◆ **What to do**:
A. From the essay about what makes a place home, extract the text between "I've given inordinate" and "breathe and thrive.", inclusive, copying it word for word.
B. Write the next part of the essay about what makes a place home, picking up after its final sentence.

◆ **Excerpted passage**:
»»

I've given inordinate importance to my years as an ex-pat in Mexico. I've
claimed again and again that I might have stayed, that my life was there, but
that tragedy brought me back to Seattle, brought me home. But maybe the truth
is that home brought me home. That culture and language, roots and blood
brought me home. Home is all those things for me. And there's more.
People
make a place home. Blood, family, yes. Also those I choose to
be my family: friends and neighbors, colleagues and community members. The
people I see daily or weekly. The tall, thin librarian who bikes to work, the
postal worker with long, painted nails, the waitress who wouldn't serve my
daughter a margarita because she knew she wasn't 21 regardless what her false
ID stated. Community is home. It's where I can breathe and thrive.
Home
is the physical environment. I am a Washingtonian. My roots are planted deep in
the forests of the Cascade foothills. The vibrant greens of the hills, the
varied grays of winter, the brilliant blues of summer sky and water are home to
me. Home too is the fragrant salt air off Puget Sound, gentle and breezy in the
summer, harsh and cold in the winter, always laced with the scent of the sea.
Love
makes home. Love of self: self-concept, self-confidence, self-awareness that
make me feel at peace, wherever I find myself. Love of others. Love I give and
love I receive. Always. Unconditional. Love that allows me to kick back and be
myself with the self-knowledge to understand who that self is, what makes it
tick, what gives it joy.

««

◆ **Information supplied**:
»»

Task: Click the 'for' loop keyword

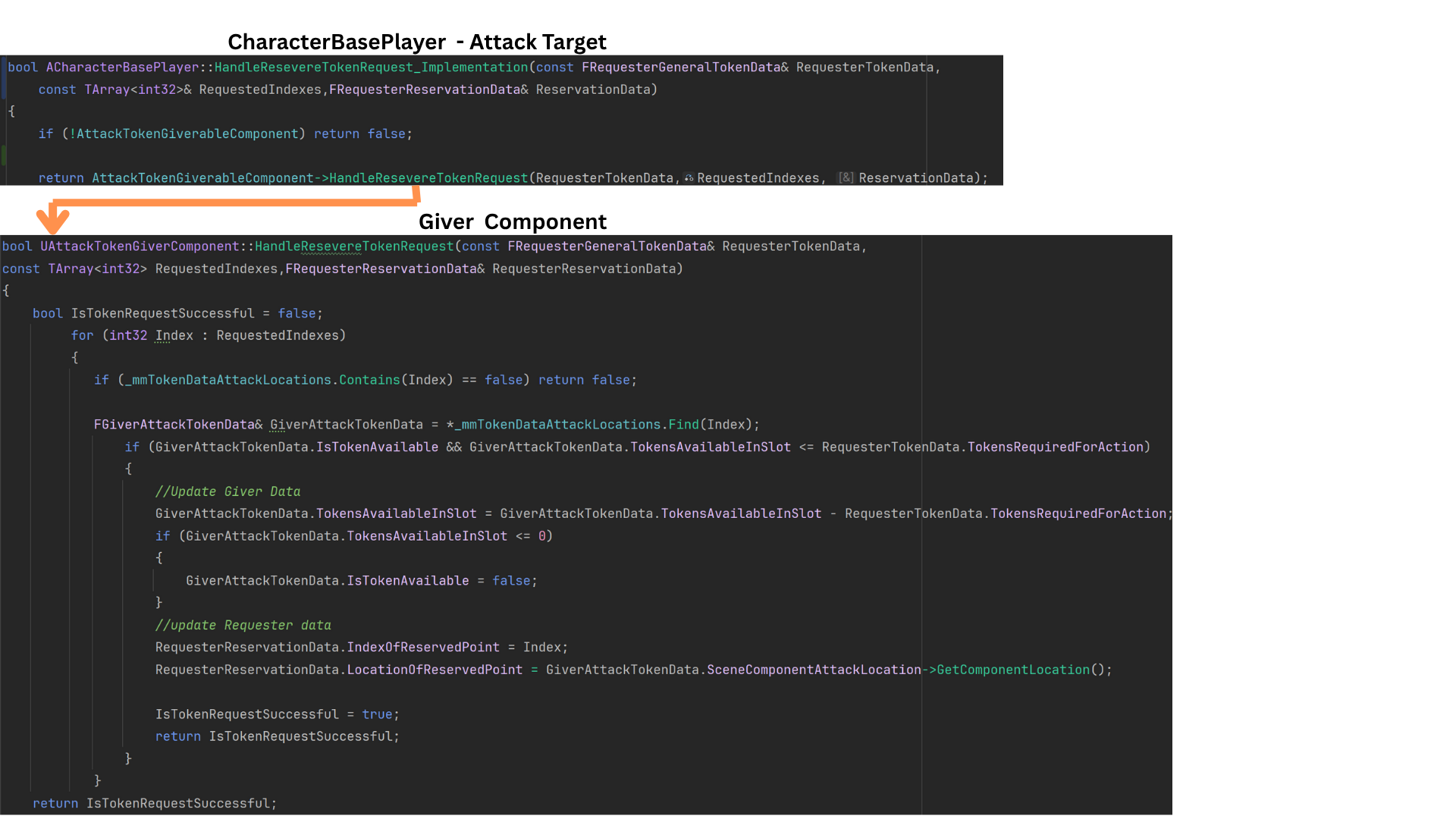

««

◆ **Answer list**:
A.
I've given inordinate importance to my years as an ex-pat in Mexico. I've
claimed again and again that I might have stayed, that my life was there, but
that tragedy brought me back to Seattle, brought me home. But maybe the truth
is that home brought me home. That culture and language, roots and blood
brought me home. Home is all those things for me. And there's more.
People
make a place home. Blood, family, yes. Also those I choose to
be my family: friends and neighbors, colleagues and community members. The
people I see daily or weekly. The tall, thin librarian who bikes to work, the
postal worker with long, painted nails, the waitress who wouldn't serve my
daughter a margarita because she knew she wasn't 21 regardless what her false
ID stated. Community is home. It's where I can breathe and thrive.

B.
I've
spent my adult life teaching the English language, the past thirty years working
with immigrants and refugees in Seattle. My students have lost all they once
knew. Most will never return to their homelands, their roots. Can roots be
replanted? Is multi-culturalism possible? Could my roots have grown deep enough
for me to find home in Mexico City? I believe so. I believe my students can
build new homes, set new roots here in Seattle, or anywhere in the world,
provided their other needs (sense of self; love of family, friends and
community; physical environment; first language and cultural values) are met
while they are also learning and accepting the language and culture of their
new home. This is one of the lessons I learned from Finding Home: Other Voices, and it is the lesson my characters
learn in The Alki Trilogy.
I
am grateful to the wonderful writers who, by sharing their stories, helped me
understand my own more deeply. Here's a complete list of contributors. Just
click on a name to link to the author's essay.
And
here's my completed exercise for the teachers in the room. Sixteen essays for
fourteen residences, most of which were never homes at all.
3 comments:
Very thoughtful post. Bob and Jack always have good ideas. Think I'll try this. I have felt home in the NW for many years. Think I was coming home here all my life. Now I've been here more than half my life.
I've read the whole series. Didn't always leave comments. Very sincere work there. Probably should come together in a book. Buckminster Fuller wrote that America moves every five (or was it three?) years.That's a lot of homes to get back to so this series touches some nerves.
J
Thank you for your comments historywriter and Jack. It was an adventure that's for sure! A book? Maybe. The process has certainly helped clarify some ideas before my new project can progress into a book.